Ele levantou-se da cama ainda com dor de cabeça e a menina desistiu de implicar com ele, procurando coisa mais interessante para fazer. Sua cabeça ainda latejava de dor e ele não teve outra alternativa a não ser procurar por uma aspirina no armário do banheiro. Sua casa estava normal de novo, com sua mãe cuidando dos afazeres domésticos e sua irmã brincando com suas bonecas.

Antes de tomar a aspirina, ele resolveu lavar o rosto para se livrar do desconforto e sentiu uma pequena dor aguda em sua pele ao redor do rosto. Olhando melhor, ele viu um pequeno corte perto de cada orelha e três em sua testa, na parte onde começa o coro cabeludo. Eram cinco no total.

- Mas o que é isso? – a imagem de uma garra enorme segurando seu rosto veio a sua mente e ele apertou os lábios para não gritar. Não iria adiantar mesmo, já que aos poucos as marcas foram sumindo até não sobrar nada em sua pele. Seria só sua imaginação ou aconteceu mesmo? Ele não sabia e não estava com forças para pensar a respeito.

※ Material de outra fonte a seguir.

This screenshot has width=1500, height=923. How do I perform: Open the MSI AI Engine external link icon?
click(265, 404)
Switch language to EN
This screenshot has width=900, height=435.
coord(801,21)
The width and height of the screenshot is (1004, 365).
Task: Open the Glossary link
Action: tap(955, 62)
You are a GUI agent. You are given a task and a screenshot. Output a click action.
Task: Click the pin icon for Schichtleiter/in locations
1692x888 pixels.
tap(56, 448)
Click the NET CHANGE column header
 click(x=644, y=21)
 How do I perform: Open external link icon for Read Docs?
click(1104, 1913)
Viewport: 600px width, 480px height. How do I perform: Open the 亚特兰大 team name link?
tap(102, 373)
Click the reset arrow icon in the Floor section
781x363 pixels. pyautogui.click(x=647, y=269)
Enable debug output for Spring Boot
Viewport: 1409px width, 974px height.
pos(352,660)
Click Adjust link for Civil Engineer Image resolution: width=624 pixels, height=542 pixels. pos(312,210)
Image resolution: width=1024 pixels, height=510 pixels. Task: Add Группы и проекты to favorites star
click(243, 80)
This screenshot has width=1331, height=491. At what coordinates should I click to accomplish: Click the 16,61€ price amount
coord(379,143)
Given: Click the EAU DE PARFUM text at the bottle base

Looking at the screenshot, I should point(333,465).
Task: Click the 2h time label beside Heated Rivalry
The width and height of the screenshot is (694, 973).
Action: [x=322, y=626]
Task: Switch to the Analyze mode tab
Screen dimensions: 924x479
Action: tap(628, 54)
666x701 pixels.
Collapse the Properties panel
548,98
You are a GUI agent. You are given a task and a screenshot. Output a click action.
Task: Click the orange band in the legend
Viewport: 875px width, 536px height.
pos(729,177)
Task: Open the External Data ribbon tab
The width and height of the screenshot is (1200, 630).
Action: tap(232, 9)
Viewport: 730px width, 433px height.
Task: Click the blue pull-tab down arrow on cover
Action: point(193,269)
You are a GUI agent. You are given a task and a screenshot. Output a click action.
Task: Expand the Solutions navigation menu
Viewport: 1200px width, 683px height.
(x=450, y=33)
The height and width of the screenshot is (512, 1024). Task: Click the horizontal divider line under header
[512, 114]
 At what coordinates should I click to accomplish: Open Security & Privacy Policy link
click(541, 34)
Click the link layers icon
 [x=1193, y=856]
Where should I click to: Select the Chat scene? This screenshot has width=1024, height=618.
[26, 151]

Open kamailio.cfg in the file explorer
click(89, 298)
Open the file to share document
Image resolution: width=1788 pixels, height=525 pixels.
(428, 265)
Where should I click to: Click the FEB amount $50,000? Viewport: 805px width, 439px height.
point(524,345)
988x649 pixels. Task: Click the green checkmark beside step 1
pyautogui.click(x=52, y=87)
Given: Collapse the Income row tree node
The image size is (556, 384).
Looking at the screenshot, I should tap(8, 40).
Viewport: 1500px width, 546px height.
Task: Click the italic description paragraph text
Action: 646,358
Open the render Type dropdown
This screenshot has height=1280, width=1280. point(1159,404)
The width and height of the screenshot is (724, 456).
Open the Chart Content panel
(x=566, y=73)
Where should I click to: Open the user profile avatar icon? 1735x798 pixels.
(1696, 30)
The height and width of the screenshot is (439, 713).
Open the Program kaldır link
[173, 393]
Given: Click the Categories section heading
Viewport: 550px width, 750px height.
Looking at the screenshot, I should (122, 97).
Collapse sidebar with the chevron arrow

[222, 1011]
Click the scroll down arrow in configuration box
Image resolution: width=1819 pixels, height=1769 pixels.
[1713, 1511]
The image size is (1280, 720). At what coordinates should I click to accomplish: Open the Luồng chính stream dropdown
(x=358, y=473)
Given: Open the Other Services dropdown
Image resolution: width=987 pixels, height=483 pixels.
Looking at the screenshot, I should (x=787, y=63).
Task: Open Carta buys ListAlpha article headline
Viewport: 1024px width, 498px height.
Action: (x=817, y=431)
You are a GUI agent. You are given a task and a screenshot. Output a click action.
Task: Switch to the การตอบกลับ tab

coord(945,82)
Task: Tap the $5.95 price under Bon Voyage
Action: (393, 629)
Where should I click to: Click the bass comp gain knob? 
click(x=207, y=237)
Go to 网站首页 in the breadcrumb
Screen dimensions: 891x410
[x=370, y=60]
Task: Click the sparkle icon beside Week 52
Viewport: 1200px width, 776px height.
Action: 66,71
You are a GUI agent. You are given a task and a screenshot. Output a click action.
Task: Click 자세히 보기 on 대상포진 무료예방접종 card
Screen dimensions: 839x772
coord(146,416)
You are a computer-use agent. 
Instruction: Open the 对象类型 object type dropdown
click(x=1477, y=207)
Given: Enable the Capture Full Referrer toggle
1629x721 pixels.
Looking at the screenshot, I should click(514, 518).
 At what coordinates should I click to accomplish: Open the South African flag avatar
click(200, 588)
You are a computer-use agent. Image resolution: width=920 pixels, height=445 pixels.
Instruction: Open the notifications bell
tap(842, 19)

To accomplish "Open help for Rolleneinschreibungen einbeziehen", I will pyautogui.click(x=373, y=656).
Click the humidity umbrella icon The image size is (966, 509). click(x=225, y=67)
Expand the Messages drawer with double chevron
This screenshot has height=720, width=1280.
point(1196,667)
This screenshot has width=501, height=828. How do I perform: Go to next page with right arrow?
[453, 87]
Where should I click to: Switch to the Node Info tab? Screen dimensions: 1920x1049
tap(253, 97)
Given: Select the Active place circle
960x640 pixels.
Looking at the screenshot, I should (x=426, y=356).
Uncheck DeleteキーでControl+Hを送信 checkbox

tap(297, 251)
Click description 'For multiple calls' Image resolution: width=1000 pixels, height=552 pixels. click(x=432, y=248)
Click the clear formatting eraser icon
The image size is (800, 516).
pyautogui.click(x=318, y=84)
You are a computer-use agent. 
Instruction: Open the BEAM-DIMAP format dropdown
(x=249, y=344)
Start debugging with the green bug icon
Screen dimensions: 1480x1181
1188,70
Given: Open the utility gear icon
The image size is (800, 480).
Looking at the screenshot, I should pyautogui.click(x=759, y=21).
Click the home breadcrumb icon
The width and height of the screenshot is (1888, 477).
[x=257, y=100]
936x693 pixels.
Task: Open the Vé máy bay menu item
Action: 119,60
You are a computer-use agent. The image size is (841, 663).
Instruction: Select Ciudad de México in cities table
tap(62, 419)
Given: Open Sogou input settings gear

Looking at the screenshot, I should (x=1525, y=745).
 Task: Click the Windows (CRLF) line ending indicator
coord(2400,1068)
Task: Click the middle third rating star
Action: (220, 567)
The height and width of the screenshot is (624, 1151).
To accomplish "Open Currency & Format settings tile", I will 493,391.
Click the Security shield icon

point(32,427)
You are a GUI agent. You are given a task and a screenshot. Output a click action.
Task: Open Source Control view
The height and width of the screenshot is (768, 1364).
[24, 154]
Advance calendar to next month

Aos poucos a dor de cabeça foi melhorando até ele não sentir necessidade de tomar aspirina. Ainda assim ele se lembrava daquele sonho maluco e se questionava se aquela criatura era mesmo uma parte dele. Ou seria quem ele realmente era?

“Cara... será que eu sou assim? Não, eu não quero ser daquele jeito!” ele se olhou no espelho e quase não se reconheceu ao ver sua fisionomia tão endurecida e um brilho cruel em seus olhos. Aos poucos, suas feições foram suavizando e voltando ao normal. Ele deu um longo suspiro pensando em tudo o que tinha acontecido e sentiu-se totalmente exausto e sem forças para mais nada. Nem mesmo para seus planos de vingança. Aquilo não importava mais. A Mônica que vivesse sua vida com outro. Se seus amigos não quisessem mais falar com ele, paciência. E aquele vídeo do youtube poderia ser esquecido com o tempo.

Ele se sentia oco, vazio e desanimado. Cebola voltou para a cama e fechou os olhos desejando não abri-los nunca mais e dormiu novamente, dessa vez tendo um sono livre de pesadelos.